Dentro da carrinha, os técnicos da Vamp vestem os coletes da Liga. Na rua já estão três mulheres juntas a rirem para os técnicos. Há uma outra mais afastada. São mulheres entre os 30 e os 50 anos, de fácil conotação como “donas do lar” ou “mães”. Passam o dia de trabalho na rua à espera dos clientes e à noite regressam a casa para cuidar dos filhos e do marido, quando os têm.

“Raquel”, de 35 anos, é a típica utente da Vamp das tardes de sexta-feira: vive com o marido, com quem está casada há 19 anos – não sabe da actividade da mulher – e com a filha, de 11. Apesar de estar mais interessada em falar de receitas, “Raquel” acabou por dizer que vem à carrinha para buscar preservativos, mas também “para ter o que não posso ter no centro de saúde”. “Já fiz aqui o teste do VIH, já tomei a vacina contra a hepatite. Felizmente, está tudo bem”, confessa.

Entre chá para o colesterol e bolachas integrais, as três mulheres conversam e ficam indignadas com o que Sara (outra utente) conta. No dia anterior, uma mulher polícia chamou Sara de prostituat e obrigou-a a sair do sítio onde estava na rua. A indignação de Sara contagiou as colegas. “Não estava a fazer nada de mal, nem estava de mini-saia, nem nada”, refere.

“Raquel” entrou para o mundo da prostituição por necessidade, como a maioria. “O meu marido estava internado por causa da cabeça e o meu filho precisava de comer. Mas queria ver se me arrumava disto. Psicologicamente fica-se muito perturbada”, confessa. “Há muita gente que está nisto por vício e não larga”, aponta Sara.
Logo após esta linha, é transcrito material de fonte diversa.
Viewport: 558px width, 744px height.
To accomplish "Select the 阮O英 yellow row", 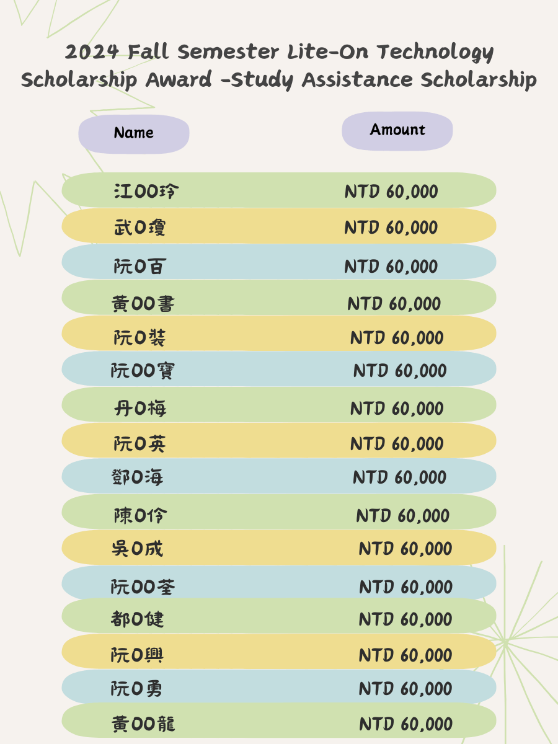I will point(279,441).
Enquanto conversavam, foram muitas as mulheres, senhoras, mães e avós que passaram pela carrinha sem entrar, sempre em busca de preservativos.

Sara tem uma filha que já é “doutora”. Sara, de 45 anos, já anda na rua há 10, apesar de já ter tido alguns interregnos. A utente da Vamp dá “muito valor a esta carrinha”. “[Já antes] Tinha os meus cuidados: ia ao meu médico, lembro-me de ir ali a cima comprar preservativos”, refere Sara, que exige sempre aos clientes o uso do preservativo.

A utente já frequentou um curso de integração social (o Integra Ajuda), mas acabou por desistir dele há dois meses por ter ficado com uma depressão. Sara diz estar em paz na sua casa, mas quando chega à rua é um “stress medonho”. “Isto é mesmo complicado. Eu quero deixar e ajudar as outras pessoas a deixarem”.

Próxima utente. É a nigeriana Yolanda, de 28 anos. Entra na carrinha a rir. Com um copo de plástico com café na mão e sempre sorridente, conta que está em Portugal há quatro meses e que vive com as amigas e com a filha de dois anos. Ao contrário das outras utentes, diz ter uma vida boa, sem dificuldades. Em Dezembro, vai voltar para a Nigéria, mas afirma com convicção que se não encontrar lá trabalho que volta para Portugal.